Михримах кивнула. Пока молчит, но что делать, если девочка начнет задавать вопросы?
– Ты хочешь что-то спросить… сказать?
Дочь кивнула:
– Хочу. Мамочка, я тебя так люблю!
Глава 24
Еще одним «громом среди ясного неба» стала проигранная кампания против Азербайджана.
Ибрагим, до этого момента показывавший себя талантливым полководцем, совершил досадную оплошность: не выяснив обстановку, не проведя рекогносцировки, он отправил полки вперед – и они угодили в засаду. Из каждых десяти человек в живых осталось два-три. Жалкие остатки непобедимой доселе армии отступили в беспорядке.
Усугубляло вину то, что, похваляясь перед войском, Ибрагим называл себя Султан Сераскир, что означало «главнокомандующий». По тем временам – почти святотатство, ведь главнокомандующим не только считался, но и являлся сам Сулейман: чаще всего именно он и водил османские войска. Приравнять себя к султану было примерно то же самое, что назвать себя живым богом. И конечно же, об этом донесли не только Сулейману: «доброжелатели» постарались, чтобы это стало известно всему Стамбулу.
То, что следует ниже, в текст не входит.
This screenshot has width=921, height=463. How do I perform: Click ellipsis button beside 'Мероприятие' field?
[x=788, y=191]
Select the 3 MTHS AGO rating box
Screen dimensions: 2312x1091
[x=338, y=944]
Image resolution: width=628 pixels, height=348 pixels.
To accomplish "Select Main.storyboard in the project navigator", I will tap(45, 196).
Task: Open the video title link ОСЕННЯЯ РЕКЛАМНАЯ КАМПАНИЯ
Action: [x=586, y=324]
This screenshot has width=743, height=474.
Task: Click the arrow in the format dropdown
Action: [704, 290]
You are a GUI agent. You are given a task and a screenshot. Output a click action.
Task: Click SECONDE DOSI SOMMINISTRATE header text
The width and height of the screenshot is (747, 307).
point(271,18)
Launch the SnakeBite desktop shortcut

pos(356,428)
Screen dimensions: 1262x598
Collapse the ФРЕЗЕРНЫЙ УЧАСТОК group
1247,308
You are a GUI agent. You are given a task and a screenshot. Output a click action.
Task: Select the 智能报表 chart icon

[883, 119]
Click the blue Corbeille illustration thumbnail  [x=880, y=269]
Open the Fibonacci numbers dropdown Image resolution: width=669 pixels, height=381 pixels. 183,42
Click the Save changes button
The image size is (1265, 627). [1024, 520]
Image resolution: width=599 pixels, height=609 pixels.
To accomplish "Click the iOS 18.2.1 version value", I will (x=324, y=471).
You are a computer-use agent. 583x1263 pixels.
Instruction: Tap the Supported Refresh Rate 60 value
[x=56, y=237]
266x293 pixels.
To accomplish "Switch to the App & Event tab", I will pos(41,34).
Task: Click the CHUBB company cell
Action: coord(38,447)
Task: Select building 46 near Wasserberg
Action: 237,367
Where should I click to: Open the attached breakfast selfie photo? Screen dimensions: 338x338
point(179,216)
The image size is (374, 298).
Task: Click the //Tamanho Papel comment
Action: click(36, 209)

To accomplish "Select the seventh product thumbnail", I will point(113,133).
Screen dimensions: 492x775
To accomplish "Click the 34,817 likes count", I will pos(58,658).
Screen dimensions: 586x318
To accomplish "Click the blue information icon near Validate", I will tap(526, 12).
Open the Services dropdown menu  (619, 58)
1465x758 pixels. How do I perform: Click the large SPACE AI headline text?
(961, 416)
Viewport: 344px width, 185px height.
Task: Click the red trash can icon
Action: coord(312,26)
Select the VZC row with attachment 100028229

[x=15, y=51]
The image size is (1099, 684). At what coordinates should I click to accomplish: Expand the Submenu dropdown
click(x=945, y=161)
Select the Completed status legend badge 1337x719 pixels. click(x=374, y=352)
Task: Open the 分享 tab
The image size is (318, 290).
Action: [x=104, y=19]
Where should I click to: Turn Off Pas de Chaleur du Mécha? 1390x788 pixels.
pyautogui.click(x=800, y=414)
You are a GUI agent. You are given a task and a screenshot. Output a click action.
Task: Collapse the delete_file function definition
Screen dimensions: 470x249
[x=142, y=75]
Смерти Великому визирю требовали все. И Сулейман принял такое решение.
– Но ты не можешь его казнить! Ты же давал клятву!
Сулейман был сумрачен.
– Давал. Но пойми, по-другому поступить просто невозможно!
– Но это же такая глупость! Ну, присвоил он себе титул, разве это имеет значение! Ведь именно благодаря ему мы заключили соглашение с французами!
– Именно он проиграл войну с Азербайджаном. И главное – не то, что проиграл, а то, что зря погубил столько народа. Это тоже произошло из-за того, что он возгордился сверх меры. Возгордился, посчитал, что способен самостоятельно принять решение, и, как результат, люди погибли зря.
– Ты не вернешь женам мужей, а матерям – сыновей, казнив еще и Ибрагима. Ты знаешь, я… недолюбливаю его, но…
– Полководец, который не думает о солдатах, должен быть наказан, – жестко ответил Сулейман. – Его судьба станет предостережением для других, которые готовы кинуть в бой полки, не обдумав как следует, нужно это делать или нет. И потом, я не хотел тебе говорить… Но один из родственников Ибрагима… Если говорить кратко, Ибрагим доверил исполнение некоторых из своих обязанностей одному из своих родственников, кажется троюродному брату. А тот запустил свои жадные руки туда, куда не должен был запускать: в казну.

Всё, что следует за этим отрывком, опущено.